** TUGAS LATIHAN **
1. Berapa jumlah anggota keamanan yang siap diterjunkan menurut teks tentang Wali Nanggroe Aceh?
2. Kutip persis bagian teks tentang Wali Nanggroe Aceh mulai dari "Wali dan Dinasti" sampai "menggurui atau digurui.".

=== TEKS PILIHAN ===

Yang tidak boleh ketinggalan adalah pengamanan, bukan pasukan berkuda atau sekaliber pejuang Aceh dulu yang dipersenjatai dengan peudeueng on jok (pedang daun ijuk), ingat seremonial ini akan terbilang modern dan jauh dari nilai-nilai sejarah dan budaya Aceh dahulu. Menurut Humas Machdum Sakti (Polisi) Daerah Aceh, Kombes Pol Gustav Leo siap menerjunkan 1.158 anggota keamanan dari berbagai satuan seperti Polisi Militer, TNI, Satpol PP dan Polisi.
Untuk menetralisir dan menghindari sejumlah gangguan, pihak pengamanan juga akan menutup ruas jalan untuk umum, dari T Nyak Arif, Simpang Lima sampai ke Simpang Jambo Tape Banda Aceh mulai pukul 08.00 sampai 12.00 WIB. Selain itu Pendopo juga dalam pengawasan pihak keamanan, yang tidak ketinggalan satgassangar elit red party juga pasti ikut bagian. Sekian berita yang berkembang.
Wali dan Dinasti
Kini masuk ke inti dan misteri sejarah, ini bahan yang sangat berat dalam melepaskan benang merah yang sudah meuceu'ut-ceu'ut, tapi alhamdulillah sejarah Wali Nanggroe masih banyak bisa kita temukan referensi di internet tanpa harus saling menggurui atau digurui.
Karena memang kilas ini harus sedikit demi sedikit dituntaskan, maka kita kembali dulu sejenak dalam bahasan Cap Sikureueng (sembilan), sebuah stempel para Sultan dan Sultanah Aceh dari turun temurun yang sering kita temukan cap ini ada dalam sarakata, tapi lagi-lagi tidak semua sarakata yang beredar ada cap para raja.
Menyebutkan sarakata akan membawakan kita para peninggalan ratusan tahu lalu, apalagi kalau bukan manuskrip. Dalam manuskrip kita juga akan mudah melihat dan mendapat istilah atau nama jabatan-jabatan dalam pemerintahan semisal jabatan sultan, raja, perdana menteri, menteri, hulubalang, kadli (qadhi), bentara, panglima, kepala mukim, keuchik, waki keuchik, imam kampung, keujruen, bujang dan tuha peuet.

=== DATA YANG DIBERIKAN ===

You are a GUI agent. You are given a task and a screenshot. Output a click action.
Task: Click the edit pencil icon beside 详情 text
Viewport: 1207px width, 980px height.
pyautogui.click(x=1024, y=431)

===

** JAWABAN TUGAS **
1. 1.158 anggota keamanan.

2.
Wali dan Dinasti
Kini masuk ke inti dan misteri sejarah, ini bahan yang sangat berat dalam melepaskan benang merah yang sudah meuceu'ut-ceu'ut, tapi alhamdulillah sejarah Wali Nanggroe masih banyak bisa kita temukan referensi di internet tanpa harus saling menggurui atau digurui.